(Problem statement)
Copy every line from the records below that carries the word "Collapse".

******************************

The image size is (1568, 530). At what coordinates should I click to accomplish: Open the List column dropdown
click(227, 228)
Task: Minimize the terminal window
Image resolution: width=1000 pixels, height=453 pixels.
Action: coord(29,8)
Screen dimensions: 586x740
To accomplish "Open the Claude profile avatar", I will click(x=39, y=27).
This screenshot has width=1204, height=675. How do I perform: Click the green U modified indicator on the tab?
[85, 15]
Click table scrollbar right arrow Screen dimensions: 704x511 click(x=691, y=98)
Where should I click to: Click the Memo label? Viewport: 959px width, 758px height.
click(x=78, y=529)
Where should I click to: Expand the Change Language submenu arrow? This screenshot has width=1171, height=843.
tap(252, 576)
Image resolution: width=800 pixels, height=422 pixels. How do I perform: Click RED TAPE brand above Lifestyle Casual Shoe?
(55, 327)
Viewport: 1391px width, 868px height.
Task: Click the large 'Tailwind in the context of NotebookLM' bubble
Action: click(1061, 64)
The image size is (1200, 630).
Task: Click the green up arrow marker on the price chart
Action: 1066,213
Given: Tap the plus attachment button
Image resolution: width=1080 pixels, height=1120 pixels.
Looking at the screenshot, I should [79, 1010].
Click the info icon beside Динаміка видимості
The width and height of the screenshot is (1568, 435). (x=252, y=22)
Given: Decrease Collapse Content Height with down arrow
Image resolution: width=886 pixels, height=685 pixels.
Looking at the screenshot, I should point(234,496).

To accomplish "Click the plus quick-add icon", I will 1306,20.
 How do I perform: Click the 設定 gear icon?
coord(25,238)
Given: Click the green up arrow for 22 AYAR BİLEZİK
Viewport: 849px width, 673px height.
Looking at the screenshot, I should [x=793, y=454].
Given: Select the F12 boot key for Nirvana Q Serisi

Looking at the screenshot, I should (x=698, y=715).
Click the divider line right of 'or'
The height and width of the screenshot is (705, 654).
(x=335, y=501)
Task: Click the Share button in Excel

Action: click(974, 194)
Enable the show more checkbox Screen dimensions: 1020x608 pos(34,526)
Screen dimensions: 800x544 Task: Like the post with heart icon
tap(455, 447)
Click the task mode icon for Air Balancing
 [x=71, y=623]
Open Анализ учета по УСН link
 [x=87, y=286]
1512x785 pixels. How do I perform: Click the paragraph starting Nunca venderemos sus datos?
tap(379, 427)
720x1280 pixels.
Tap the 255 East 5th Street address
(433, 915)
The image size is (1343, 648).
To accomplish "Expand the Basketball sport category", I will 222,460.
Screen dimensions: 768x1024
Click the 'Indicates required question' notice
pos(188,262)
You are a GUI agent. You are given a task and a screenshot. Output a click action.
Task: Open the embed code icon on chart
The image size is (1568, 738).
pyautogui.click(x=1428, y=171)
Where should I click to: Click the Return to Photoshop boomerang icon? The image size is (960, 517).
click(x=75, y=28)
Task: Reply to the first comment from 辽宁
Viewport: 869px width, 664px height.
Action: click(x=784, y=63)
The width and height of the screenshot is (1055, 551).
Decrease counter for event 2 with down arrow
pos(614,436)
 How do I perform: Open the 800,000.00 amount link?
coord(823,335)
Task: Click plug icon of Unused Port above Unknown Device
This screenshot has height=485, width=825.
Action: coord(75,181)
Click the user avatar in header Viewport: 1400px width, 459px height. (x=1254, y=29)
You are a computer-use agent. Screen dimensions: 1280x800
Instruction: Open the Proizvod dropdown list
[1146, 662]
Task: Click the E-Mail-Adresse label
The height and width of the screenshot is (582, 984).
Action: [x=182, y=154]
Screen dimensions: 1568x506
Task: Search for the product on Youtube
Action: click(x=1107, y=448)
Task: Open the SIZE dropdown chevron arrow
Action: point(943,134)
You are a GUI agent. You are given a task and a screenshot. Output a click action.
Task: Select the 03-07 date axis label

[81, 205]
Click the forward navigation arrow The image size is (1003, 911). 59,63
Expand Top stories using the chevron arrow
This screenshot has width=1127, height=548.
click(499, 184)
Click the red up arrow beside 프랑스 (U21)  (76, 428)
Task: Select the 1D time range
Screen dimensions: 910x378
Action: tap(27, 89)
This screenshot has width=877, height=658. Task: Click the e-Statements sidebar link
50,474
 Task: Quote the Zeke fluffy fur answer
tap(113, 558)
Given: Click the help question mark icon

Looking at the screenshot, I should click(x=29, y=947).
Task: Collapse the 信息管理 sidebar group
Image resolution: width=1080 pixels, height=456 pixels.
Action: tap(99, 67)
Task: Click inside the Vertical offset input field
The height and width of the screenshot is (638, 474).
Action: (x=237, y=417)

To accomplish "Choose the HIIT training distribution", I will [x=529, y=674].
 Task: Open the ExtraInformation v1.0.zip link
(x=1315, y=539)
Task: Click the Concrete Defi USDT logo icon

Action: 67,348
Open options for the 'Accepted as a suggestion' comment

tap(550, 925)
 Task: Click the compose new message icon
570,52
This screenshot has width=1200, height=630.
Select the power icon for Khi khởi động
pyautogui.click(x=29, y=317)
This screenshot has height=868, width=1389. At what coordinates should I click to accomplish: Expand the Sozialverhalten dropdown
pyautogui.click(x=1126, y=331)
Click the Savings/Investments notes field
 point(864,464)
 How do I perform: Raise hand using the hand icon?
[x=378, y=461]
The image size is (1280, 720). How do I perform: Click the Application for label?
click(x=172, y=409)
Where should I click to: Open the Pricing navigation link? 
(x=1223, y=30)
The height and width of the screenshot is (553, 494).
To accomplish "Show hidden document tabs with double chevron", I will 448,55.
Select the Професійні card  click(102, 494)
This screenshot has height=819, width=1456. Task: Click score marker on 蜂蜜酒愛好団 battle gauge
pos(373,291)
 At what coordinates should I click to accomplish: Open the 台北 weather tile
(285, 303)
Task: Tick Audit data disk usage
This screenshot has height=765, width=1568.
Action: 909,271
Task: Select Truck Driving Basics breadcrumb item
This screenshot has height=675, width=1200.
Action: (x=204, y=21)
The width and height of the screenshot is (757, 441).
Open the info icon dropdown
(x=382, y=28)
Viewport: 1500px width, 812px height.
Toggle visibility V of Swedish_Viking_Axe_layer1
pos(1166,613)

******************************

(Answer area)
Given: Decrease Collapse Content Height with down arrow
Task: Collapse the 信息管理 sidebar group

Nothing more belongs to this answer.